SOTTO I RIFLETTORI GLI ACQUISTI DI OSIMHEN E MANOLAS
Cinque mesi dopo il rinvio a giudizio per falso in bilancio sul caso delle presunte plusvalenze per gli acquisti di Osimhen e Manolas, il processo potrebbe ripartire dall’udienza preliminare dinanzi al Gup.
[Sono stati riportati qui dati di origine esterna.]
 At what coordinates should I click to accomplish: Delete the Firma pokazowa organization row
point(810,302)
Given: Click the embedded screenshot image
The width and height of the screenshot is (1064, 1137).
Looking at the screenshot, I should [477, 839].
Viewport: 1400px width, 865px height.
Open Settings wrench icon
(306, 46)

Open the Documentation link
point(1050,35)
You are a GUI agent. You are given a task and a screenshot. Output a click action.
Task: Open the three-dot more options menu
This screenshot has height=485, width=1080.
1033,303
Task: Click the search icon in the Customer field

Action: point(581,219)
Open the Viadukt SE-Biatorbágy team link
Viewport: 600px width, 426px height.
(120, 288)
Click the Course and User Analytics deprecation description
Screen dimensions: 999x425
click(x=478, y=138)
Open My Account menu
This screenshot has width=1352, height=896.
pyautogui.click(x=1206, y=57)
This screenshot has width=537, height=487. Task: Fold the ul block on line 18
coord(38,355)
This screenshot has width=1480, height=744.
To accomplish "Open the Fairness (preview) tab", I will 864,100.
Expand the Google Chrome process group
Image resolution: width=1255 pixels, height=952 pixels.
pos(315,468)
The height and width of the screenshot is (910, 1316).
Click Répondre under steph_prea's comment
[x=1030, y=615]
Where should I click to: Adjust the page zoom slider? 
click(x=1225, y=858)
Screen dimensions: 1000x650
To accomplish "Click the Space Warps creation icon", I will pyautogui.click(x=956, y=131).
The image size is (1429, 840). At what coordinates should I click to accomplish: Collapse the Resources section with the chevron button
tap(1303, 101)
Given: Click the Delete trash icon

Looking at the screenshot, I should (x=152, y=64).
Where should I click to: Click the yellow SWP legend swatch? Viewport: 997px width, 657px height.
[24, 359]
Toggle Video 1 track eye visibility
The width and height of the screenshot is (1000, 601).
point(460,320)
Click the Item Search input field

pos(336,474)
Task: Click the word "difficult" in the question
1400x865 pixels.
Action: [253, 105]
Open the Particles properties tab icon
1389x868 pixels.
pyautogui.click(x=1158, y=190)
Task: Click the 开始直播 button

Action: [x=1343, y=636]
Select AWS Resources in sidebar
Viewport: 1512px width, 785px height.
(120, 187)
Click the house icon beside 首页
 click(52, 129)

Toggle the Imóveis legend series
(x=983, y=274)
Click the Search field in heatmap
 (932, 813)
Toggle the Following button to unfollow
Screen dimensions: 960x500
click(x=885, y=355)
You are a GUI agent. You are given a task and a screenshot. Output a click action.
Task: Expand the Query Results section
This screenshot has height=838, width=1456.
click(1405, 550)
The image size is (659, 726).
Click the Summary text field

E’ quanto emerso nell’udienza di ieri, nel procedimento (qui i dettagli della precedente udienza) che vede coinvolti il presidente Aurelio De Laurentiis, il Napoli e l’ad Andrea Chiavelli in cui la Procura di Roma contesta loro il reato di falso in bilancio in relazione alle annate 2019, 2020 e 2021 del club.
TRA I TESTE CI SONO ANCHE OSIMHEN E GIUNTOLI
Nel corso della prima udienza svolta ieri davanti ai giudici della nona sezione collegiale del tribunale di Roma, il legale del club azzurro, l’avvocato Lorenzo Contrada, ha eccepito una nullità assoluta del decreto che ha disposto il giudizio, il 20 novembre scorso, e tutti gli atti successivi per mancata notifica. È stata quindi sollecitata la remissione degli atti al gup e “che resti unitaria” la trattazione del procedimento. Lo stesso pm Lorenzo Del Giudice ha ritenuto fondata tale richiesta. Toccherà ora al tribunale decidere nell’udienza fissata il prossimo 20 maggio. Nella lista dei testi da ascoltare, quando verrà depositata, ci sono anche Victor Osimhen, l’ex ds Giuntoli e i calciatori coinvolti nei due affari.